This invention relates to demand-type pacing systems and methods and, more particularly, to rate-adaptive pacing systems and methods for controlling cardiac pacing rate as a function of a monitored cardiac parameter such as myocardial viability.
Rate adaptive pacemaker systems are known in the art and are receiving increasing attention and commercialization. Historically, the first rate adaptive pacing systems have been the dual chamber systems, e.g. atrial synchronous systems, where the pacing of the ventricle is coupled to or synchronized with detected atrial beats. Such dual chamber systems have the clear advantage of optimally simulating normal physiological response, since they derive the timing of the pacing pulses from the atrial response which is induced by the natural heart pacemaker. However, dual chamber systems have certain disadvantages which have been recognized in the literature, as well as certain practical disadvantages. It has been reported that atrial synchronous pacing is not suitable for up to 76% of pacemaker-indicated patients. See Rate Responsive Pacing, Rickards et al, Clin. Prog. Pacing and Electrophysiology, Vol. 1, No. 1, 1983, pp. 12-18.
Dual chamber pacemakers have never been prescribed with the frequency of single chamber pacemakers, for the practical reasons of expense, the need to place pacing leads into both chambers and the potential complexities of dual chamber pacing (such as pacemaker mediated tachycardia) which can be avoided in patients who can be well treated with the simpler single chamber systems.
The single chamber demand pacemaker, while simplest and most reliable in terms of system complexity, carries the fundamental limitation of not being able to adapt its response to normal patient needs.

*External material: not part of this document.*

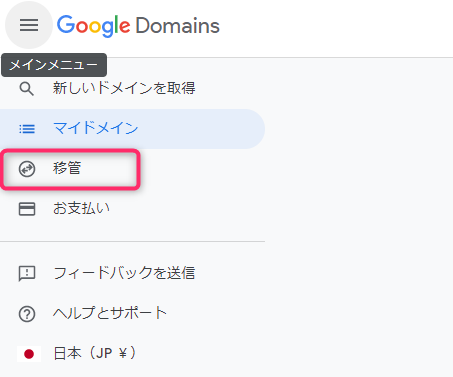This screenshot has height=377, width=453.
Task: Click the メインメニュー tooltip label
Action: tap(54, 65)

It is well known that the requirements of blood flow vary widely as a function of both physiological (exercise) and emotional occurrences. The normal heart adjusts blood flow by varying both stroke volume and rate, the blood flow being the result of the product of those two variables. While a single chamber pacemaker cannot adjust stroke volume, it can adjust heart rate by the relatively simple technical expedient of adjusting the rate of the delivered pulses. The adjustment of rate alone is considered to provide about 80% of the total blood flow change. See the above-cited Rickards et al paper.
In response to the recognized desirability of being able to automatically adapt pacing rate, e.g., increase exercise tolerance, there has been a great deal of work and progress, including several commercial pacemakers incorporating different feedback systems for controlling pacing rate as a function of one or more sensed cardiac or body parameters. For a summary of such systems, see "Principles of Exercise-Responsive Pacemakers," IEEE Engineering in Medicine and Biology Magazine, Jun. 1984, pp. 25-29; "The Exercise-Responsive Cardiac Pacemaker," IEEE Transaction on Biomedical Engineering, Vol. BME 31, No. 12, Dec. 1984.
The system and method of this invention are based upon our observation that the rate adaptive pacemaker principle is efficiently carried out by controlling the function of one or more parameters which normally and directly control (or are concomitant with) pacing rate in a healthy person. This approach is contrasted to many of the systems that are presently being investigated, wherein indirect parameters such as respiration rate, oxygen saturation, etc. are monitored and utilized in the rate adaptive feedback loop. It is known that there are a number of pathways that directly affect the heart, one being the cardiac sympathetic nerves, and the other being direct release of hormones or catecholamines into the bloodstream. In a normal state the neuroendocrine system stimulates various cardiovascular receptor sites, thus controlling both the heart rate, which is triggered by the natural pacemaker (sinus node) and myocardial contractility which brings about an increase in hemodynamics (pressure-flow). In patients who do not have an intact conduction system, e.g., sino-atrial node dysfunction, the concomitant events that should take place, namely increase in rate and contractility, are disrupted or impaired. Thus we make our observation that the ability to directly detect changes in sympathetic drive, ventricular contractility or circulation catecholamine levels constitute an appropriate means of obtaining information for control of a pacemaker.
It is very unlikely that an artificial chemoreceptor for detecting sympathetic tone or catecholamine level can be perfected in the near future, although such an accomplishment could provide a medically attractively solution to pacemaker control. Another more practical approach for the present in achieving a closed-loop physiologically responsive pacing system is to measure changes in the contractile state of the cardiac muscle itself. This can be accomplished, at least presently, by two different means. A first means is to measure stress in the muscle wall (intramyocardial pressure, or IMP) and the other is to measure the regional wall thickening or fiber-shortening of the muscle. The former can be done by use of ultrasonic A-scan imaging, and the latter with sonomicrometers which are implantable ultrasonic crystals used to measure changes in the relative motion of a given myocardial region. The more feasible approach in terms of practical implementation is the measurement of intramyocardial stress or pressure. The preferred embodiments of our invention, as set forth herein below, utilize the IMP approach.